***** RECORDS FOR PROCESSING

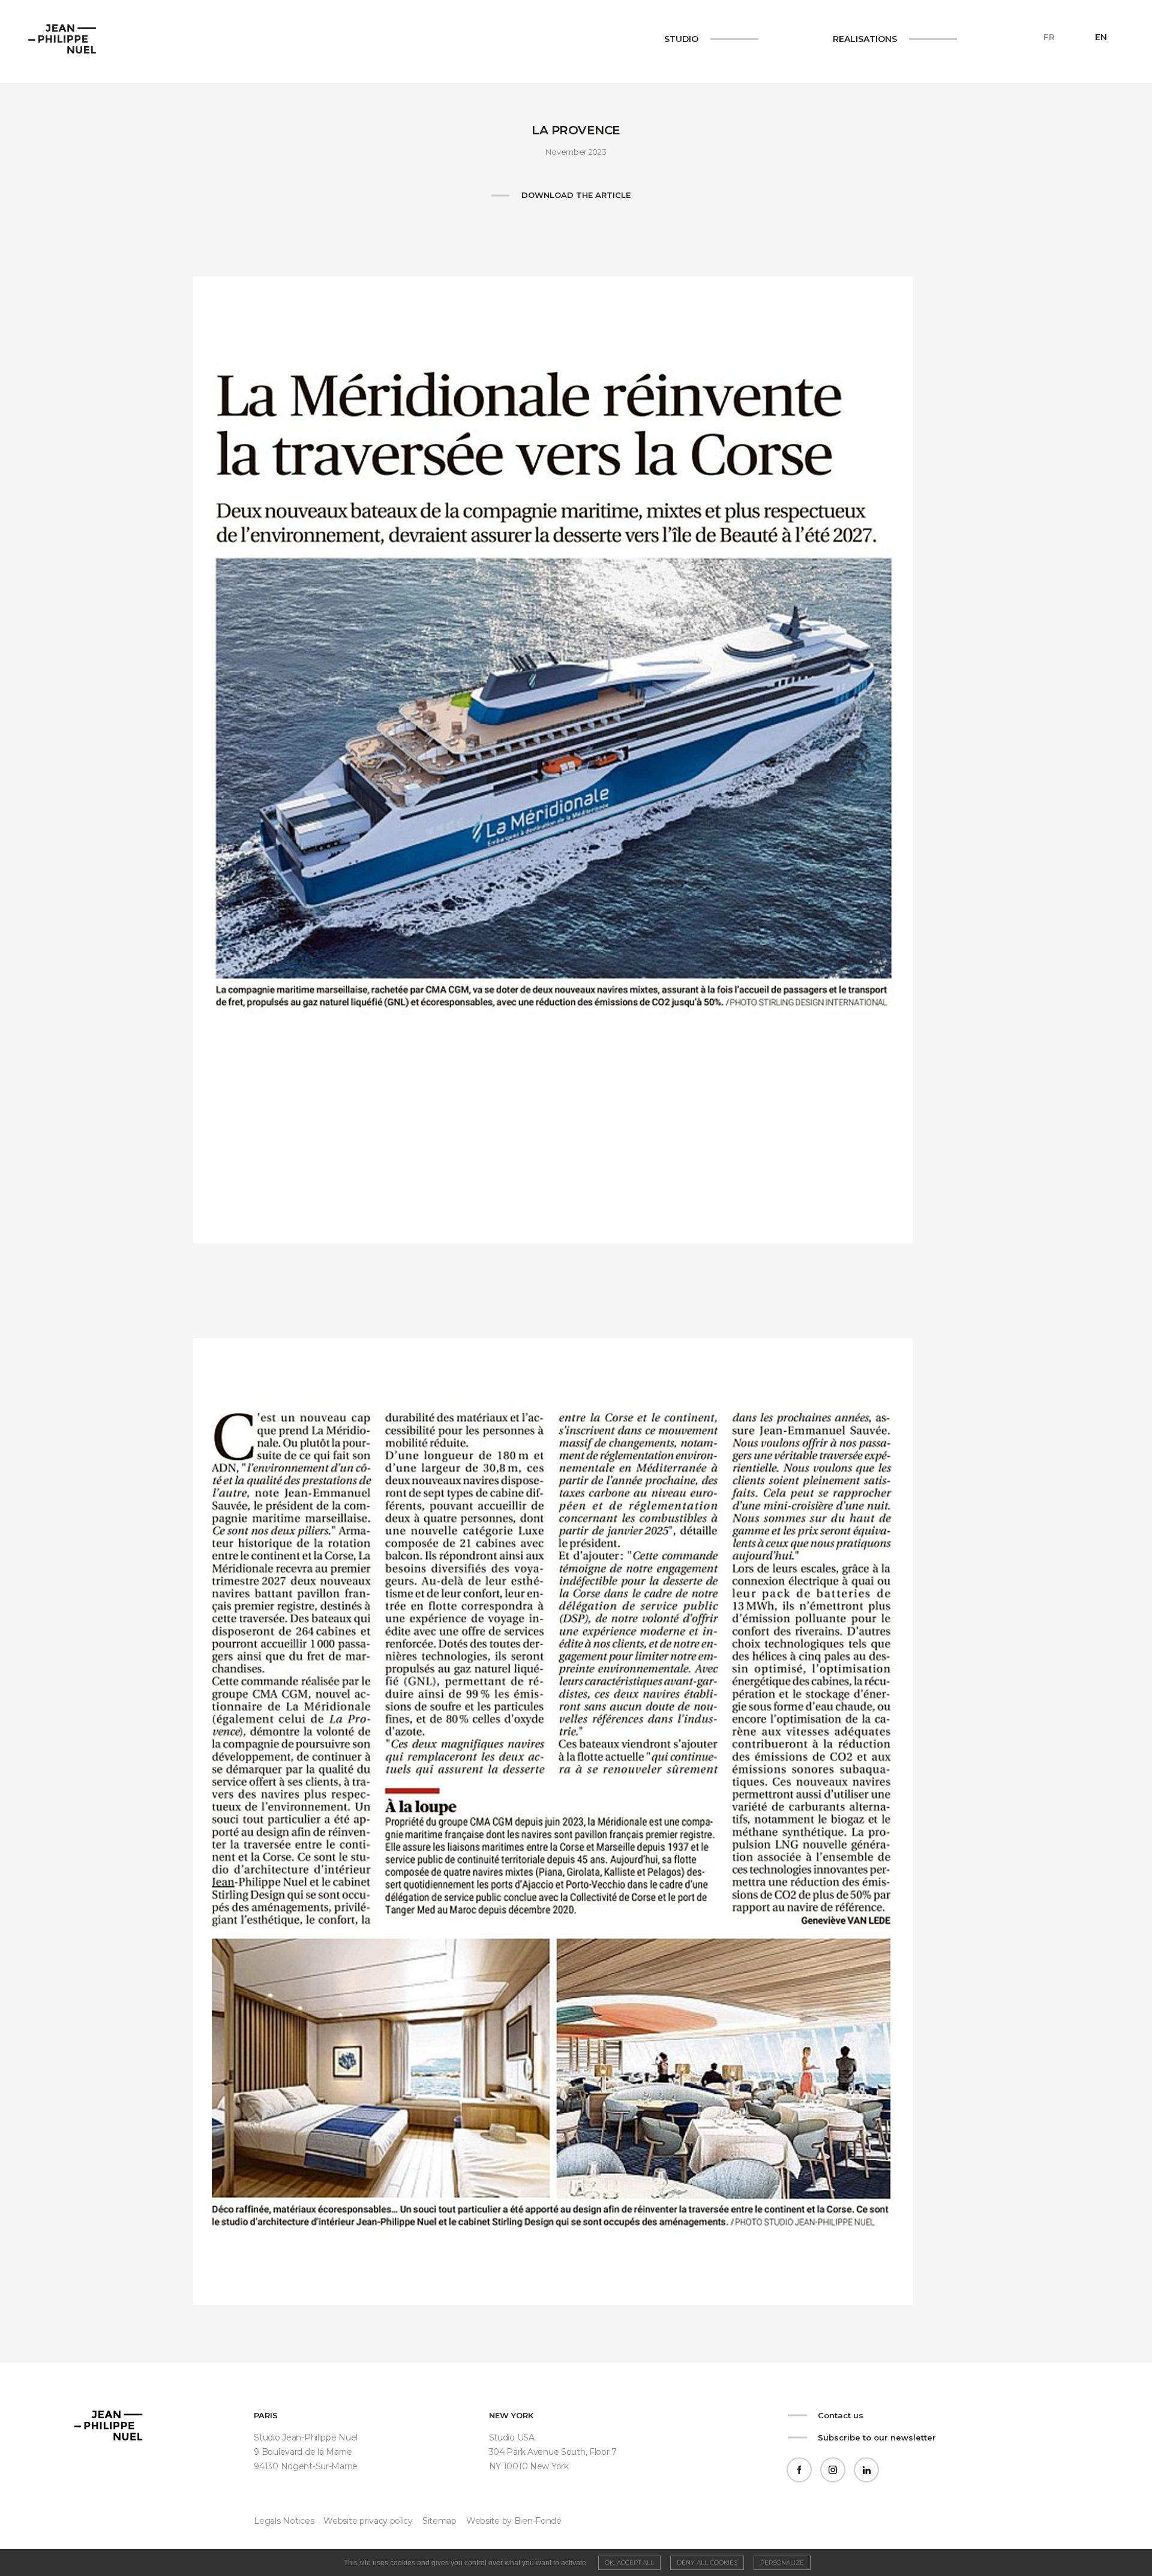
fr (1049, 37)
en (1101, 37)
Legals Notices (284, 2520)
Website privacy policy (368, 2520)
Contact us (840, 2415)
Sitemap (439, 2520)
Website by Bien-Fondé (514, 2520)
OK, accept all (629, 2562)
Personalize (782, 2562)
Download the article (576, 195)
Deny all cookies (707, 2562)
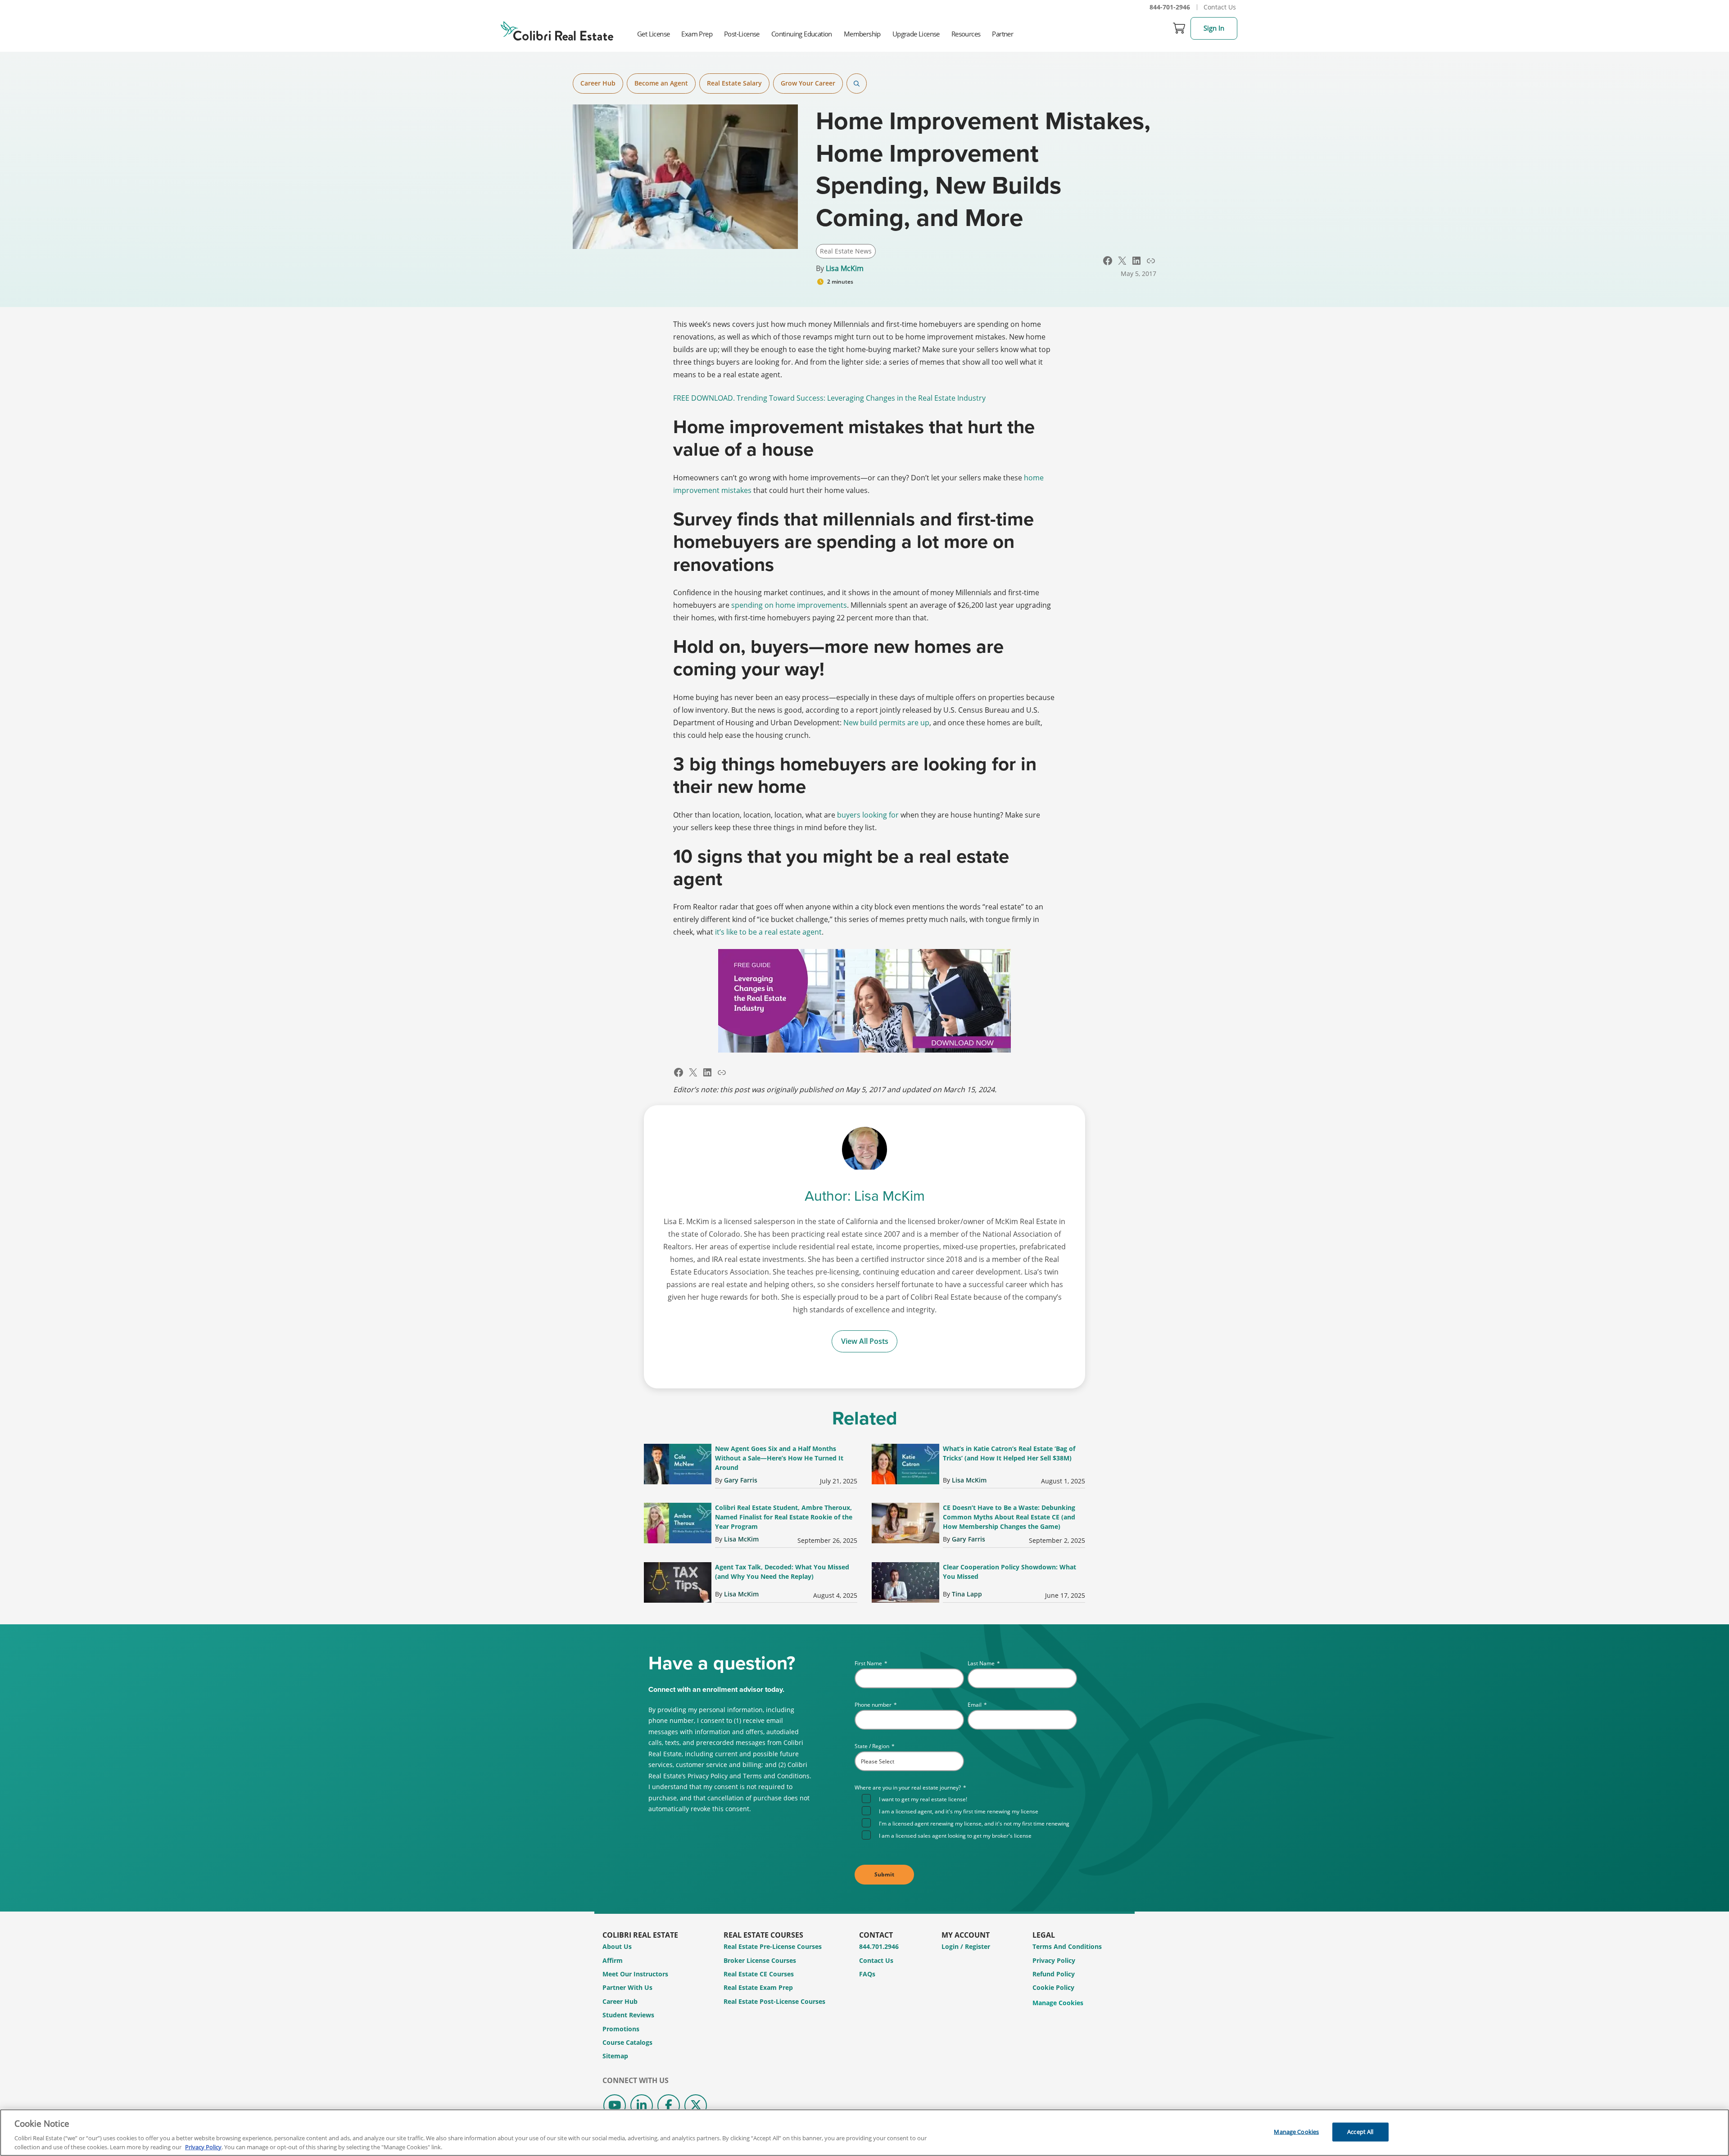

**********

- _WHAT IS BEING ASKED_: Looking at the listing above, count the lines that contain "Website" and give nothing but the number.

- _RESULT OF THIS EXERCISE_: 2